Extract exactly and only the lines of the data below, starting at the line with "Viewport: 800px width, 600px height." and stopping after the final line.
/---
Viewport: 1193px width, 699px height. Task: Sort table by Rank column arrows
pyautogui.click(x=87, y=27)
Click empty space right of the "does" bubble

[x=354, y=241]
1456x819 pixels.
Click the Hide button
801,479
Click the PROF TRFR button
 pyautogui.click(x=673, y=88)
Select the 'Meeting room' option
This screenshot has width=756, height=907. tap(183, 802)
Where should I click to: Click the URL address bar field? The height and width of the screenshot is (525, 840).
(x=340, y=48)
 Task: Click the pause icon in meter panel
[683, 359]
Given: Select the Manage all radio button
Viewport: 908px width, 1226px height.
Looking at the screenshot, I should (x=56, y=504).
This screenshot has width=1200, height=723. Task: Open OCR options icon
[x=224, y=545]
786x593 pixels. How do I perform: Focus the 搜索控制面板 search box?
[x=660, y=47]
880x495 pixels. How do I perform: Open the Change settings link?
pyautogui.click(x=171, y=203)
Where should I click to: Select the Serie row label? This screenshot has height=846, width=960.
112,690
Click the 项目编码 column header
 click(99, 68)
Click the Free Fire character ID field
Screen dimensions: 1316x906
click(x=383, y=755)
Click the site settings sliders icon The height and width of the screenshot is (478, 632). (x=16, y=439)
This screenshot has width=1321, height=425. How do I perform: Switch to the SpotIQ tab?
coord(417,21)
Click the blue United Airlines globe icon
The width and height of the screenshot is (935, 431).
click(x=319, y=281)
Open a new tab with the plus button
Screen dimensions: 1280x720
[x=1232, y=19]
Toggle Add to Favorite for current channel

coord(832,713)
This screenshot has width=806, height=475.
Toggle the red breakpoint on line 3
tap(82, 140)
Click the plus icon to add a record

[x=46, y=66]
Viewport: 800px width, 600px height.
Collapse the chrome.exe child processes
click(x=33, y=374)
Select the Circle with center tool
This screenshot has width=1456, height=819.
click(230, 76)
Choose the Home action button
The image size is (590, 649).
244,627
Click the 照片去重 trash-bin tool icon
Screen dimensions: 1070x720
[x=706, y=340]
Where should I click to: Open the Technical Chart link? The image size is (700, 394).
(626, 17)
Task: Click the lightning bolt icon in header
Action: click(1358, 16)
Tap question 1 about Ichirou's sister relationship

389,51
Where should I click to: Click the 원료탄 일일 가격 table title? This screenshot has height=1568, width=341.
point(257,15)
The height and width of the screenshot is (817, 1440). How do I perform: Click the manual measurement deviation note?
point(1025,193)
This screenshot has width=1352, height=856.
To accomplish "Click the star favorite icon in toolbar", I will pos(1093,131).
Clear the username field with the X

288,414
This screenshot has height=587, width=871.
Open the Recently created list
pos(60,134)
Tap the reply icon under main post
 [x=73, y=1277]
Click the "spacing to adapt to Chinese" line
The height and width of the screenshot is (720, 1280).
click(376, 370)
\---
EXPECTED ANSWER =
Viewport: 800px width, 600px height.
Collapse the chrome.exe child processes
click(x=33, y=374)
Select the Circle with center tool
This screenshot has width=1456, height=819.
click(230, 76)
Choose the Home action button
The image size is (590, 649).
244,627
Click the 照片去重 trash-bin tool icon
Screen dimensions: 1070x720
[x=706, y=340]
Where should I click to: Open the Technical Chart link? The image size is (700, 394).
(626, 17)
Task: Click the lightning bolt icon in header
Action: click(1358, 16)
Tap question 1 about Ichirou's sister relationship

389,51
Where should I click to: Click the 원료탄 일일 가격 table title? This screenshot has height=1568, width=341.
point(257,15)
The height and width of the screenshot is (817, 1440). How do I perform: Click the manual measurement deviation note?
point(1025,193)
This screenshot has width=1352, height=856.
To accomplish "Click the star favorite icon in toolbar", I will pos(1093,131).
Clear the username field with the X

288,414
This screenshot has height=587, width=871.
Open the Recently created list
pos(60,134)
Tap the reply icon under main post
 [x=73, y=1277]
Click the "spacing to adapt to Chinese" line
The height and width of the screenshot is (720, 1280).
click(376, 370)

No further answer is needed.